Under my rules, free samples offered at stores and restaurants are snacks. So they're not allowed on N days, period.

Tasting something while cooking is important for making good-tasting food, but it can easily get out of hand. That's something I'm working on these days. You should taste food you're cooking with a teaspoon (no larger spoons), and the teaspoon goes with the dirty dishes immediately after the first taste. You don't do gross things like double-dip, or stick your fingers in the food to taste it. If you already know what something's going to taste like, it is not a taste. If you're finding that, by the time you sit down to eat, you're not hungry any more, your tasting while cooking has gotten out of hand.

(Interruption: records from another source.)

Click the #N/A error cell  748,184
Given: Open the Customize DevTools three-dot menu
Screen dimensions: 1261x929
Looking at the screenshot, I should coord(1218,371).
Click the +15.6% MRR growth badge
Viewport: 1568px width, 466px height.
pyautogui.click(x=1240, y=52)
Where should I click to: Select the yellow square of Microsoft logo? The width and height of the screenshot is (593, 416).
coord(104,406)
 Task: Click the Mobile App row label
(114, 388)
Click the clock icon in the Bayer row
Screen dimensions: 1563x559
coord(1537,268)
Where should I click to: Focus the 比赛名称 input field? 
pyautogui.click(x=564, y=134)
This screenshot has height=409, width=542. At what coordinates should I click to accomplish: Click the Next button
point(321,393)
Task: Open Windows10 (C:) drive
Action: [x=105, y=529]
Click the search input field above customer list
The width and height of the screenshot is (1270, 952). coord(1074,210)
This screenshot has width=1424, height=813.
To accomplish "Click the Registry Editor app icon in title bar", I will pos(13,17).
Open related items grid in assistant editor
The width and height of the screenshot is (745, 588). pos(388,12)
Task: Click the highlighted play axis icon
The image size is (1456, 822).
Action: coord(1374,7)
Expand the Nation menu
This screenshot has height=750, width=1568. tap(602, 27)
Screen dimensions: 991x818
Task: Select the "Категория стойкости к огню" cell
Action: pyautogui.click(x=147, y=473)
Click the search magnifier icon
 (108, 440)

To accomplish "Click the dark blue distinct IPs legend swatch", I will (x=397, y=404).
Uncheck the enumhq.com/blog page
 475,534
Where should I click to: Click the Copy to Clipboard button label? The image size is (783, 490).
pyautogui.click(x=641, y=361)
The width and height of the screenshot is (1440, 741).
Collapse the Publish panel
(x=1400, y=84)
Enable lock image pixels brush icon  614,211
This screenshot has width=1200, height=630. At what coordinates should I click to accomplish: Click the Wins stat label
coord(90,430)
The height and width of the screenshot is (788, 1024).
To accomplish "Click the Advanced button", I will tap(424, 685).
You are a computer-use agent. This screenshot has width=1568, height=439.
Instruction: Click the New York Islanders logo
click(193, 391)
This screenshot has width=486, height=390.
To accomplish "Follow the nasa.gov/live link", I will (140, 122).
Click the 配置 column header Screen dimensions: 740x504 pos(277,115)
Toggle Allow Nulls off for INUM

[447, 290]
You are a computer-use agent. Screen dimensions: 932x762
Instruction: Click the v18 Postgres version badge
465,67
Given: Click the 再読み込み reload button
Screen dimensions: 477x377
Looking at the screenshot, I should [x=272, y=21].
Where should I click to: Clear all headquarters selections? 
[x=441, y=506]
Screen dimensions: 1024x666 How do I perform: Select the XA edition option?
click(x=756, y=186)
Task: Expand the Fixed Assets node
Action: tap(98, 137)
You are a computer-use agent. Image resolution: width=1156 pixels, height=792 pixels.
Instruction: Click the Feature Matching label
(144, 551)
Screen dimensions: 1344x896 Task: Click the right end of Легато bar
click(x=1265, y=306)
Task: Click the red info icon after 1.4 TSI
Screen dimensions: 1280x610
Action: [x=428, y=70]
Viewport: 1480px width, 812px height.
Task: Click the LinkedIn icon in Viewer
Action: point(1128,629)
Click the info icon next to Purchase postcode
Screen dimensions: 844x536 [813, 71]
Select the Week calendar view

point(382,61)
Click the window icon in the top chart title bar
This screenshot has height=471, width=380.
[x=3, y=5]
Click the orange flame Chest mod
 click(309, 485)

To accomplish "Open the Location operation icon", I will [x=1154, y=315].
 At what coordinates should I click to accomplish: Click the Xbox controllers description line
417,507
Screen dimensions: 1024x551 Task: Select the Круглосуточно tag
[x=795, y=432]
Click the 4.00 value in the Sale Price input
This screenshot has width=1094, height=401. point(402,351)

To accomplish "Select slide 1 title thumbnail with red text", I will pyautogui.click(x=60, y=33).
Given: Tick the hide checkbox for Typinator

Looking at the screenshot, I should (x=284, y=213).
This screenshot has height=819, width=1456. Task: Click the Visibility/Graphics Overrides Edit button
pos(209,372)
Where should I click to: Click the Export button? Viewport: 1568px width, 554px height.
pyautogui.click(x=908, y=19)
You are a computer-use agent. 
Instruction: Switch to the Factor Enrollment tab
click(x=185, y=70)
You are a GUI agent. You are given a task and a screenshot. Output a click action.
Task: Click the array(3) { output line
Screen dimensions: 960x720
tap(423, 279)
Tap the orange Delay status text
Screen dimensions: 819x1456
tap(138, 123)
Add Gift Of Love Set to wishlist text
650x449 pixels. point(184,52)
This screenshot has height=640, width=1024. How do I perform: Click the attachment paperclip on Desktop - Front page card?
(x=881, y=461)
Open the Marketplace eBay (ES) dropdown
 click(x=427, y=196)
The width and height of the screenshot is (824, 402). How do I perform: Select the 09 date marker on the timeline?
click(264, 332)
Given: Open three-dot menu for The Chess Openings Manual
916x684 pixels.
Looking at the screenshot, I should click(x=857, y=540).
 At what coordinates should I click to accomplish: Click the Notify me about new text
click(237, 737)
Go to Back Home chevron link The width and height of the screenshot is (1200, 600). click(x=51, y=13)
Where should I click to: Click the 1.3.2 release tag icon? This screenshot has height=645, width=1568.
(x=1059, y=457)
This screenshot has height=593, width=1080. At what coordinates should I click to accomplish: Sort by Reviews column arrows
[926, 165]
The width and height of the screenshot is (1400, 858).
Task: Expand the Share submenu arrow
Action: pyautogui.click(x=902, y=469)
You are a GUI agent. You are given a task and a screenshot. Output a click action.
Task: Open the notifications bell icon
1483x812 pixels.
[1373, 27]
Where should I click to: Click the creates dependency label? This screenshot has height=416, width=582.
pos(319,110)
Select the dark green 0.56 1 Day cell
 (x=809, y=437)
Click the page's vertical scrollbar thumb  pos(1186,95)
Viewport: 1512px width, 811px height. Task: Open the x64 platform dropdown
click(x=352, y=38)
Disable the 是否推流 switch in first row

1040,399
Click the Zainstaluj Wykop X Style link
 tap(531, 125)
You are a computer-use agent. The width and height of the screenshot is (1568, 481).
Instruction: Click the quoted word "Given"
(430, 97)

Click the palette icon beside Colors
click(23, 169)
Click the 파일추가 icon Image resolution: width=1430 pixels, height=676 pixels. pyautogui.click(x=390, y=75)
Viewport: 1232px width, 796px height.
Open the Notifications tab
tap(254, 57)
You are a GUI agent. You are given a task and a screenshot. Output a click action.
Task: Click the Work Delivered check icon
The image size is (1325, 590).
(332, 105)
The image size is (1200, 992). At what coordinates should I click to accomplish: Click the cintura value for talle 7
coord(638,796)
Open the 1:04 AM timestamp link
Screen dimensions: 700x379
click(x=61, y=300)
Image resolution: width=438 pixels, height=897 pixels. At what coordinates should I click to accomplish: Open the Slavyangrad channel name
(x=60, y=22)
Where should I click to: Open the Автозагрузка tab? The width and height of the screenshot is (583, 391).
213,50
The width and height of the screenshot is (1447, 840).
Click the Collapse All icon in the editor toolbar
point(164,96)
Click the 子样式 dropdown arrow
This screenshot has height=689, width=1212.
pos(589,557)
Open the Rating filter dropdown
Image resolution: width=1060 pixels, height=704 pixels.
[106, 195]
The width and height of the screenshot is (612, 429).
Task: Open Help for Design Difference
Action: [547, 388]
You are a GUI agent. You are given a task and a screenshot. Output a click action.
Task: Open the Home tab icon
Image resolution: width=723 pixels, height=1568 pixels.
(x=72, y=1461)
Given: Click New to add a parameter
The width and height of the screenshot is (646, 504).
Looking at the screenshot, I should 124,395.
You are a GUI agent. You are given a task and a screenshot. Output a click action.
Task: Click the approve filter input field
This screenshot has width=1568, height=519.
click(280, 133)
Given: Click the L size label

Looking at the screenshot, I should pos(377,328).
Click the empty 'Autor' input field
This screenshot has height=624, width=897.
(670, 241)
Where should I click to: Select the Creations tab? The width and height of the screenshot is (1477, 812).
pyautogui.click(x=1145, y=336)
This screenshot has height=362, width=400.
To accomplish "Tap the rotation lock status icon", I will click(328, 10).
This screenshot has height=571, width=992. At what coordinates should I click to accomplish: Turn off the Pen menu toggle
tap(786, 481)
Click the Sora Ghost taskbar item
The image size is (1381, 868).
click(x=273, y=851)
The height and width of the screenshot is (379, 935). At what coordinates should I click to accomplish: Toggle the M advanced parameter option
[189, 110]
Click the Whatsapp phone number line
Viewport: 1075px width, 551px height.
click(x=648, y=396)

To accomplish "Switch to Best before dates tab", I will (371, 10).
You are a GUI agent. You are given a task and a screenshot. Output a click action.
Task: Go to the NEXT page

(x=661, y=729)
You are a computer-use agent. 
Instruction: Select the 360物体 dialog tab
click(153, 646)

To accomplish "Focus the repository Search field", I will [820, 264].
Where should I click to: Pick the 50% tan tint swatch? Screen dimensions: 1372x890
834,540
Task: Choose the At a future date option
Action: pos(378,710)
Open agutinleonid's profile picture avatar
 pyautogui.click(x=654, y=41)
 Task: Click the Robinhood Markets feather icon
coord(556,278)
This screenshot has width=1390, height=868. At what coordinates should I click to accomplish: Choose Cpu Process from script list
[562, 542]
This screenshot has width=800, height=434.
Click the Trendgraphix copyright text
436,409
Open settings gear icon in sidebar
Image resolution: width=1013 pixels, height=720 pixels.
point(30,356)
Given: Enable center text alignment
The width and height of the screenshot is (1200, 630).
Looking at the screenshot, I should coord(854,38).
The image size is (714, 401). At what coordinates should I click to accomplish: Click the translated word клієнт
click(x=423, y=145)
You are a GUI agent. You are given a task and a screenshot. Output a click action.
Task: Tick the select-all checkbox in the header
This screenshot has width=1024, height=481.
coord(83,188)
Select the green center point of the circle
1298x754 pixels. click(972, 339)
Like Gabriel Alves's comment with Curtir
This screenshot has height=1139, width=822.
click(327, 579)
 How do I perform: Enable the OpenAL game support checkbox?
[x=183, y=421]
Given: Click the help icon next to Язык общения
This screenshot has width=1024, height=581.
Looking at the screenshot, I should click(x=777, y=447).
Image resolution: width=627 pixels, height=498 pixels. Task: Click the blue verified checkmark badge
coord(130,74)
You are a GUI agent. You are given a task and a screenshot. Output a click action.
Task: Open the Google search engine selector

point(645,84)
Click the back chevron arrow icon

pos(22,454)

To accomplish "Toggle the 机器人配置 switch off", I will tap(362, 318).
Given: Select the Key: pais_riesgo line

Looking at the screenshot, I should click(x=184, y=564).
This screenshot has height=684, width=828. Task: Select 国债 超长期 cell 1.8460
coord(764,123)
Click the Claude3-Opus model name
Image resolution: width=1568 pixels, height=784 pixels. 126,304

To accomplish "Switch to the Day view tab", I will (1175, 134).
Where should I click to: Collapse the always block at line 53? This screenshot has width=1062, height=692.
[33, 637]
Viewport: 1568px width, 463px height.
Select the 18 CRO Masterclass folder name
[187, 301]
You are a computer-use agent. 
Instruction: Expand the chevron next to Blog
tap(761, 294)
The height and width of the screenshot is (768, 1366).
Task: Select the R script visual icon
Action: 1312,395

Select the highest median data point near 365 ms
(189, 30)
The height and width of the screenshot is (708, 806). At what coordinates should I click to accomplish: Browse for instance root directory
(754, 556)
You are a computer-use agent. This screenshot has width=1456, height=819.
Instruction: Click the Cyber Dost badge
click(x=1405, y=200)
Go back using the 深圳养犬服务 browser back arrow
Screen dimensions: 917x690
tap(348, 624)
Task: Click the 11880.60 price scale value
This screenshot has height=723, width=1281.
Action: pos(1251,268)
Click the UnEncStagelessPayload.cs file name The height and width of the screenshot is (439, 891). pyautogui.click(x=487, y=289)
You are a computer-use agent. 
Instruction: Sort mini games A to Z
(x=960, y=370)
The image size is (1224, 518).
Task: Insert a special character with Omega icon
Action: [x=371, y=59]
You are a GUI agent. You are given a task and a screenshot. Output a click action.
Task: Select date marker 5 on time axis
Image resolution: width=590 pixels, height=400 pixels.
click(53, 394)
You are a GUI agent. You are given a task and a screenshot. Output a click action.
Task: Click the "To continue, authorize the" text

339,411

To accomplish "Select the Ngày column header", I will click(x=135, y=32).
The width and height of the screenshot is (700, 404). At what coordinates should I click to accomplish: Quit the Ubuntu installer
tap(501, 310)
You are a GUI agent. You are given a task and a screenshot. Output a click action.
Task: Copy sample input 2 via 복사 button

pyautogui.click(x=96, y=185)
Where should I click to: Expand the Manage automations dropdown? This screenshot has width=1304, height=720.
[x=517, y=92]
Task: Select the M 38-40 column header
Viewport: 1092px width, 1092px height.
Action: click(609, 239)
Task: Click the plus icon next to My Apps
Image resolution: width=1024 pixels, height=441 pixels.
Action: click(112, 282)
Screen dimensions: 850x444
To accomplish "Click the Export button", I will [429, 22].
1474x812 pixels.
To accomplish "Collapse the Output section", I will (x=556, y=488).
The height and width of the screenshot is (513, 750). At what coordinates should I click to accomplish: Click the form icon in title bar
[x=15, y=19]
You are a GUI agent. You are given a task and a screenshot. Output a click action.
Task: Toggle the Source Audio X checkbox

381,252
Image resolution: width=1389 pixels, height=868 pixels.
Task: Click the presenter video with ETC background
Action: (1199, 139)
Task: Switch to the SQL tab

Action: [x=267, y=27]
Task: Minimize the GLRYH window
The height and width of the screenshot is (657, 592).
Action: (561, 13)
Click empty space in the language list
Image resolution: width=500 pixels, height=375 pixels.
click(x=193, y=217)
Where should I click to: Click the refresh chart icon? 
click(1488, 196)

I'm trying to convince myself that eating food "so it doesn't go to waste" is silly. If you throw the food out, the time and money you've spent on it is wasted. But if you eat it when you don't want it, not only is that time and money wasted, but you also get the extra costs associated with being overweight, everything from extra health care costs to a lower salary due to prejudice against overweight people.

One thing I'm doing to help with that is my rule that you can't eat unless you are sitting down. It's hard to eat food "because there's just a little bit left" without breaking either that rule or the "no seconds" rule.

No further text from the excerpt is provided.